A gut-wrenching new film about a five-year-old girl killed by Israeli forces in Gaza last year received a 23-minute standing ovation after its premiere at the Venice film festival on Wednesday.
The Voice of Hind Rajab, directed by Tunisian film-maker Kaouther Ben Hania, had been described by critics as ‘‘the most powerful and urgent entry of this year’s festival”. It left much of the audience and many journalists sobbing as it was screened for the first time.
The film reconstructs the final, frantic phone call of Hind Rajab, who in January 2024 was trapped in the wreckage of a car in northern Gaza, surrounded by the bodies of her uncles and four young cousins.
Hiding beneath a seat and the only one still alive, Hind managed to contact the Palestinian Red Crescent by phone. However, the child and the medics looking for her were killed by Israeli forces.
The Israeli military has not announced a formal investigation into the case.
Ben Hania said: “When I first heard the voice of Hind Rajab, there was something beyond her words. It was the voice of Gaza itself calling for help – and no one could reach her.”
The film makes chilling use of the real phone recordings of Hind, but tells the story through a dramatised Red Crescent team which is trying to coordinate her rescue.
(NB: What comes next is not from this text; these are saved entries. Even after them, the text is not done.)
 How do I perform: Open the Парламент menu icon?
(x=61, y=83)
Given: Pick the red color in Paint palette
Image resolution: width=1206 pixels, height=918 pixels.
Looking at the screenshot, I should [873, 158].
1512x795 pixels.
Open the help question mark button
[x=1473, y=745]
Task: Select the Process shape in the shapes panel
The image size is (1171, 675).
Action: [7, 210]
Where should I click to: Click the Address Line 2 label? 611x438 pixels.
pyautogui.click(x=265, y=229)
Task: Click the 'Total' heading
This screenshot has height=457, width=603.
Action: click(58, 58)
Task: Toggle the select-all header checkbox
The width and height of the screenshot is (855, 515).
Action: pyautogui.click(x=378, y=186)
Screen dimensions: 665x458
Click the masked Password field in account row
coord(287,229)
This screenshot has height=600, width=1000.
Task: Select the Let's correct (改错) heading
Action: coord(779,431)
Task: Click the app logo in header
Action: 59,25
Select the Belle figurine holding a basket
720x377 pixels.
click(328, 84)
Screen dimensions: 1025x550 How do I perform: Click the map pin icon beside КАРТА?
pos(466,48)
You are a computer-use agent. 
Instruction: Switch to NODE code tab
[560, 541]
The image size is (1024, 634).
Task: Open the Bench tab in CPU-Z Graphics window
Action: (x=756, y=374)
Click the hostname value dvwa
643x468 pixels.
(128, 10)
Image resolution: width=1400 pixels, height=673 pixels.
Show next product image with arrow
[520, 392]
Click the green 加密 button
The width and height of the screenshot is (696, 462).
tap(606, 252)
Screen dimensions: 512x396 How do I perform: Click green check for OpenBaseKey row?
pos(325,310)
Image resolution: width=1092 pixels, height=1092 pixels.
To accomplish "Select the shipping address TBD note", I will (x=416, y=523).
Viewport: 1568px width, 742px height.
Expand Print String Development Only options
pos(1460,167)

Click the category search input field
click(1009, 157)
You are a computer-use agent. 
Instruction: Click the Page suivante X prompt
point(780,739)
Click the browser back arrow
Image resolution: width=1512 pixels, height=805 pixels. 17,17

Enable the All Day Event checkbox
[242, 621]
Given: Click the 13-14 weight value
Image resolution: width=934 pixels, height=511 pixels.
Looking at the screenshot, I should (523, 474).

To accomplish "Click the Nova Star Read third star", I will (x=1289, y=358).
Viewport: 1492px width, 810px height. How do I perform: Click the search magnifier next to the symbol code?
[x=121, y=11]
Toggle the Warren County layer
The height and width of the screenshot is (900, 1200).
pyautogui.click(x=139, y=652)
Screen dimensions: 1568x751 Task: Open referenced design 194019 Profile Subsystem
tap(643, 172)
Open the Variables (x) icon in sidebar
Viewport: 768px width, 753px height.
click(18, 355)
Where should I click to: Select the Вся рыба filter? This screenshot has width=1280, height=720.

In a statement on behalf of the entire film-making team, actor Saja Kilani said: “The voice of Hind Rajab does not need our defence. This film is not an opinion or a fantasy. It is anchored in truth.
“Hind’s story carries the weight of an entire people, it is not hers alone. Her voice is one among 19,000 children who lost their lives in Gaza in the last two years alone.
“It is the voice of every mother, father, doctor, teacher, artist, journalist, volunteer, paramedic, each with the right to live, to dream, to exist in dignity, yet all of it was stolen in front of unblinking eyes. And these are only the voices we know. Beyond every number is a story that never got to be told.”
Motaz Malhees, a Palestinian actor from Jenin, said: “When I was 10 years old, I lived this life. Hearing Hind’s voice took me straight back to my childhood. I felt as if I had died a thousand times. This wasn’t acting. This was my life.”
Hind’s mother, Wissam Hamada, said she hoped the film would help end the war.
“The whole world has left us to die, to go hungry, to live in fear and to be forcibly displaced without doing anything,” Hamada told AFP by phone from Gaza City, where she lives with her five-year-old son.
Brad Pitt, Jonathan Glazer, Joaquin Phoenix and Alfonso Cuarón serve as executive producers on the drama. Phoenix and Rooney Mara, who also joined the project as executive producer, were in Venice and hugged the cast after the premiere.